Están abrazados en la esquina y abandonados a la suerte de ella, como esos frigoríficos que quedan en los desvanes y guardan restos de riqueza de una época anterior, manifestándolo a través de silbidos en medio de la noche, recordando sus vidas pasadas a los que se arrastan en la casa por debajo de ellos, recordándoles que existen, aun como vegetales.
El pelo rizado de la mujer se envuelve en sus hombros como una serpiente que está cambiando de piel, lo natural, lo establecido, sin que el ofidio sepa adónde dirigirse. Le supongo a ella un rostro pálido y ojos oscurecidos, mientras el cuerpo se sumerge en la lava que se derrite en su interior. Es tal la privacidad que desprenden que nadie les mira, como si estuvieran dentro de un recinto aún más privado que una cama propia. No son ellos los que con su amasijo de piel han invadido la acera. Somos nosotros los que estamos en el lugar al que pertenecen.
Algo viejo y extraño ha pasado por mi mente, algo que nos ha violado tiempo atrás y que proviene de la forma de esos cuerpos.
Siempre te he dicho que mi memoria alberga grandes agujeros y miradas, algún impacto como el cohete de «Viaje a la Luna» y muchas conversaciones, ésas nunca las olvido, ya sabes. Y tierra fértil para todo lo bueno que tenga que ver con la humanidad. Tengo la cabeza llena de tierra para otros. Pero nada más. El resto debe estar guardado en alguna caja fuerte de candados débiles que estos cuerpos me han abierto con sus contorsiones.
También tú y yo hemos recorrido estas esquinas y hemos permanecido así. Jamás nos ha asistido la vergüenza, sólo la sensación de que nos elevábamos por encima del suelo y nuestro nudo se convertía en un coche sin frenos, en el terror de aquél que sabe que morirá congelado con los 200 del Himalaya, en la tortura implacable de los malos sueños cuanto éstos se cumplen.
Nos hemos muerto en varias esquinas de Madrid.
Tú me has asistido con el remedio del serrucho: cortar antes de que llegue la gangrena. No había otra alternativa. Luego, me cauterizabas la herida con la lengua, con hummus, con llamadores de ángeles, canino y feroz, temiendo que la infección se llevase a tu presa.
Hemos odiado los ladrillos de estos edificios del exilio, hemos detestado que las avenidas se encerrasen en sí mismas -enfermas- hasta convertirse en la embocadura por la que nos vomitaban a ti y a mí. Hemos corrido hacia atrás buscando pechos hinchados y miradas que nos cosieran las cicatrices pero sólo nos hemos encontrado con el horror de los grafitis, rameras Gorgonas que nos atacaban.

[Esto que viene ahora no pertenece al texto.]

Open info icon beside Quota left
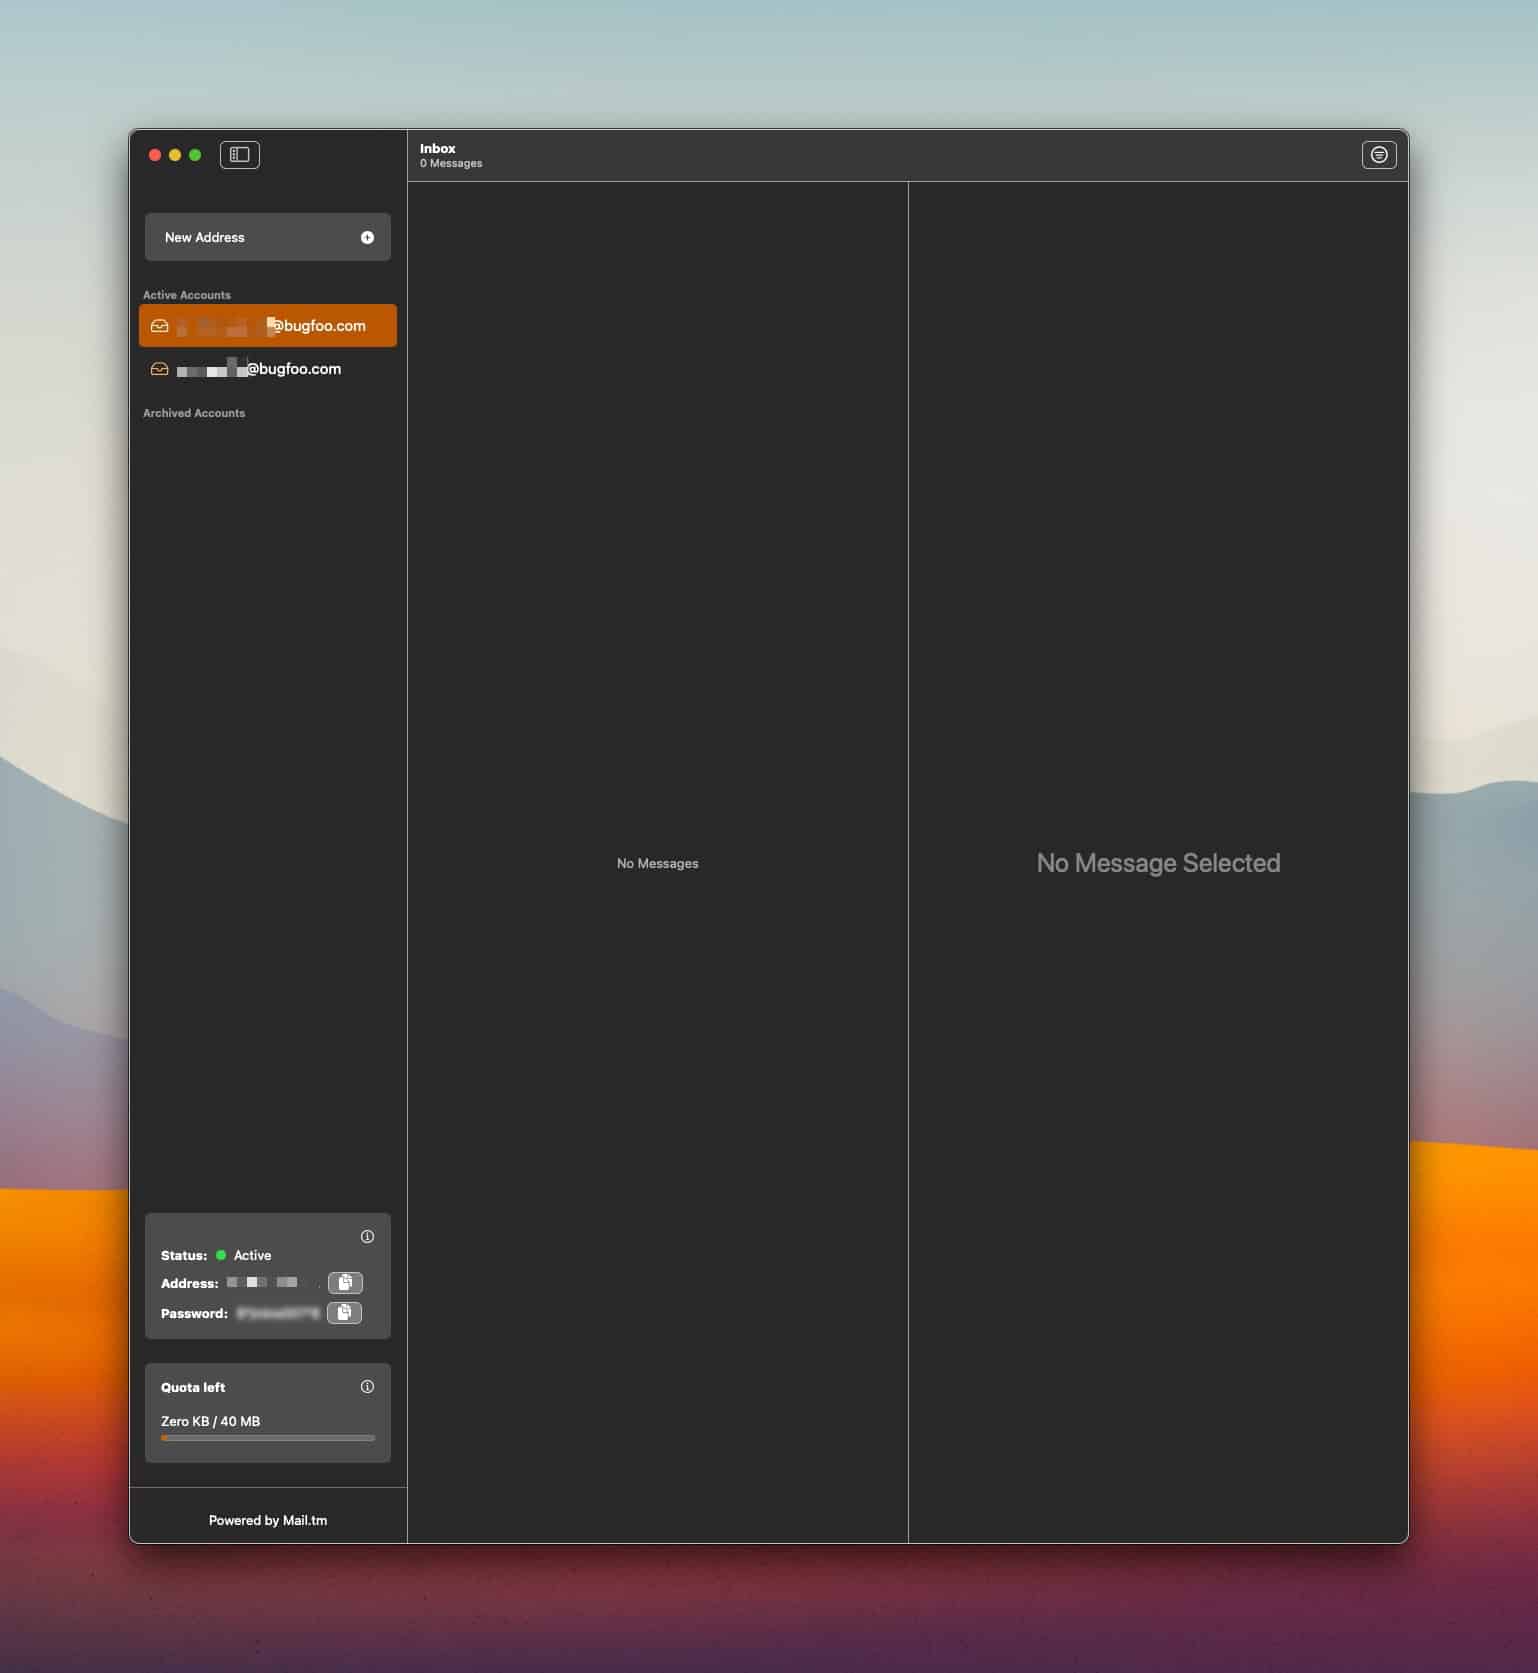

Aquellos brazos tuyos que me retorcían, me alzaban, me crujían los huesos son los mismos que acabo de ver. Él también -hoy- hacía saltar la sangre de sus bíceps para elevar los Oxford de la mujer unos centímetros, para alcanzar más liviandad. Como si el oxígeno no fuera suficiente para curar. Porque el «seguimos vivos» no es argumento para la existencia. Porque los debates sobre el vivir o morir se tienen en esos sitios, en las esquinas, donde se encajona en muebles de Ikea el sufrimiento. Donde permanece en formol hasta que otros -como estos amantes- pasen y vuelvan a acondicionar la esquina a la letanía del dolor.